→ **Условия заданий**:
**1.** По тексту о колыбельных ответьте на вопросы:
(a) Что мальчик заказывает из темноты вместе с песенкой?
(b) Какое слово он тихонько повторяет после «Спи, Сашка, храни тебя Бог»?
(c) Кто в детстве баюкал рассказчика, напевая ему песню о гражданской войне?
**2.** Продолжите текст о колыбельных, начав сразу после его последнего предложения.

#### Фрагмент документа

Мы вырастаем такими, какие колыбельные песни пели нам в детстве
КОЗА ГУЛЯЕТ
Маленький человек (нет и двух) устал ужасно. Прожит огромный день: ветер, снег, собаки, санки, фонари. Глаза у Сашонка слипаются, ноги заплетаются. Кажется, выключи свет — и он заснет мгновенно.
Купаю, засовываю в пижаму, укладываю, гашу свет.
Спи, Сашка, храни тебя Бог.
«Бог», — тихонько повторяет он в той же тональности. Что он имеет в виду, не знаю. Похоже на пароль и отзыв. Ритуал.
За дверью тишина. Но не обольщаюсь, за работу не сажусь, новости не включаю. Не пройдет и пяти минут, как из темноты прозвучит бодрый голос:
— Папа!
— Что?
— Молока и песенку!
Заказ совершенно кабацкий, залихватский. Все равно как: «Двести грамм и соленый огурец!» По голосу слышно, что сна у парня ни в одном глазу.
Приношу бутылку, сую куда-то в темноту. Оттуда уже протянуты маленькие теплые ручки. Он забирает бутылку и предусмотрительно осведомляется:
— Тёпло?
— Теплое, не волнуйся.
— Не горя'че?
Второе «е» на конце прилагательных он считает лишним.
— Нет, не горячее. Пей.
Слышен мощный всасывающий хлюп, потом в бутылку пробулькивает воздух, и парень командует:
— Баю-бай!
Непонятно, как можно так четко говорить с соской во рту. «Баю-баюшки-баю», — начинаю я, но он перебивает:
— Другую!
— Какую?
— Пулю!
В первый раз я взял его на руки баюкать почти два года назад. Главная мысль была: не уронить (не дай Бог). Вторая: пристроить его поудобнее. И невероятно интересно было рассматривать его лицо, все с ладошку. Глаза, губы, носик... Вдруг я услышал:
— Помнят псы-атаманы,
Помнят польские паны
Конармейские наши клинки!
Господи! Оказывается, я его баюкаю под песню гражданской войны: «По военной дороге шел в борьбе и тревоге боевой восемнадцатый год...»
С интересом слушал, как эта песня спелась с начала до конца, неизвестно откуда выплывая.
Знаю откуда. Дед меня баюкал, носил на руках, пел. Выходит, это «запись» конца сороковых. Что же за устройство такое? Ни черта не помню, важнейшие дела забываю, пять (если не больше) сотрясений мозга, а дедовская колыбельная уцелела. К слову, дед был на шесть лет младше меня теперешнего.

########
#### Исходные данные

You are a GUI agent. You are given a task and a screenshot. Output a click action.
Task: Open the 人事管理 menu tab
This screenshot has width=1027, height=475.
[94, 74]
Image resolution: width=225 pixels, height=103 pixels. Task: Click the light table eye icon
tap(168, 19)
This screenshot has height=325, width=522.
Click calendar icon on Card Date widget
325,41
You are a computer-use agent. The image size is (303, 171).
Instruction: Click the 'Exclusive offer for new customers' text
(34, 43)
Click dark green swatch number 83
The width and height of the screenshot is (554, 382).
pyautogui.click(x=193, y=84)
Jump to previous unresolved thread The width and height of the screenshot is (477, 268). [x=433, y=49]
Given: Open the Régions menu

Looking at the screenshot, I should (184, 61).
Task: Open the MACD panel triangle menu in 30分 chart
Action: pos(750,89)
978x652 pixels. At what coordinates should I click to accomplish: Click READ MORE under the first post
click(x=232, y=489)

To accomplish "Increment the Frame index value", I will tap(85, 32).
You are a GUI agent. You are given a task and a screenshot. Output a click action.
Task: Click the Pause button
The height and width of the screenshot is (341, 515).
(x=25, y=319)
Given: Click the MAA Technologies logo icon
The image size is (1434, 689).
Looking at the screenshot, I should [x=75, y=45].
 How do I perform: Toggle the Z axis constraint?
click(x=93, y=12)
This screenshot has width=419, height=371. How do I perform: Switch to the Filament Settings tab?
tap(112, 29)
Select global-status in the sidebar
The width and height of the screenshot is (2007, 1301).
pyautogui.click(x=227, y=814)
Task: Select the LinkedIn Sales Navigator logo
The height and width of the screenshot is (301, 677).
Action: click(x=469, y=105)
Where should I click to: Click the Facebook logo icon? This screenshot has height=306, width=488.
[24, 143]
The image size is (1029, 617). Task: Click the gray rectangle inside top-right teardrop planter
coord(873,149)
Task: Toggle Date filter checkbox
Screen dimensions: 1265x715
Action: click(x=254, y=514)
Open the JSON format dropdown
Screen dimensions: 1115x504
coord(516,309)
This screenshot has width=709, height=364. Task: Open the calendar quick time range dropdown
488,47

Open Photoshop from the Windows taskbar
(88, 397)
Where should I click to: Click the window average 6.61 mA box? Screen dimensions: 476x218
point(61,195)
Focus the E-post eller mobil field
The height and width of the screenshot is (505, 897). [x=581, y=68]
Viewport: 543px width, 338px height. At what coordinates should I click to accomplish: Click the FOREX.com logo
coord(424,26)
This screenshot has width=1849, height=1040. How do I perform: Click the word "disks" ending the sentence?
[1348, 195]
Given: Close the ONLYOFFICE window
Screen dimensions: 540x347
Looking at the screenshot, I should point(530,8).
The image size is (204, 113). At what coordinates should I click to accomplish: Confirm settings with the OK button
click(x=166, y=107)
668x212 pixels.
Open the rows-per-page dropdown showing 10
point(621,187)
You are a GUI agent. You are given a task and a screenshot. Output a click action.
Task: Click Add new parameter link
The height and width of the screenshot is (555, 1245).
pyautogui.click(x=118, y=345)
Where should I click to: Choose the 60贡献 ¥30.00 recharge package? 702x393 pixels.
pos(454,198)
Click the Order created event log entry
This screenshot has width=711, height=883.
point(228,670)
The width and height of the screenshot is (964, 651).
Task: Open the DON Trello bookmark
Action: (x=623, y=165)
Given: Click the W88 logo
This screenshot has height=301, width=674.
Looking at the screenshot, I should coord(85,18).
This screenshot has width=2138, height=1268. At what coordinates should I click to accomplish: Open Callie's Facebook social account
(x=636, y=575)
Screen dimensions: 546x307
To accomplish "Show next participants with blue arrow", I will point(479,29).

########

→ **Ответы к заданиям**:
**1.**
(a) Молоко.
(b) «Бог».
(c) Дед.

**2.**
По военной дороге 1918 года мы с Сашонком пылили месяца два-три. Песня пелась уже автоматически, под чмоканье публики и зверскую зевоту исполнителя. При этом я мог свободно думать о чем угодно, о работе то есть. Мысленно сочиняешь заметку, а песня, совершенно утратив мелодию и смысл, плывет на автопилоте, давно уже съехав с марша в колею колыбельной. В очередной раз дождавшись финальной клятвы:
— По курганам знакомым
За любимым наркомом
Мы коней боевых поведем! —
большой палец переходит с указательного на средний, на безымянный, на мизинец, отмечая конец очередного круга, где финишная черта «...поведем!» незаметно превращается в стартовую «По военной дороге...».
Намотаешь кругов пять-семь и стараешься разглядеть в почти полной темноте, закрылись ли глазки...
...В июне 1996 года я вдруг затянул: «Любо, братцы, любо, любо, братцы, жить, с нашим атаманом не приходится тужить».
Под эту махновщину тоже оказалось очень удобно ему спать, мне — толкать коляску и думать.
...Потом была черная разлука.
...Потом была встреча. И в первый вечер я запел ему на всякий случай «Баю-баюшки-баю». Вдруг, думаю, малый отвык от военных песен, и они его будут не усыплять, а будоражить?
«Баю-баюшки-баю» нам понравилась. Тем более что почти сразу открылась золотая жила:
— Баю-баюшки-баю,
Звери спят в ночном лесу.
Баю-баюшки-баю,
Спит медведь в ночном лесу.
Без всяких умственных усилий язык сам подставляет бесконечный ряд: «спит лиса», «волки спят», «ежик спит», «спит олень»... Зверей в этом ночном лесу бесчисленное множество, и все они спят, подавая хороший пример.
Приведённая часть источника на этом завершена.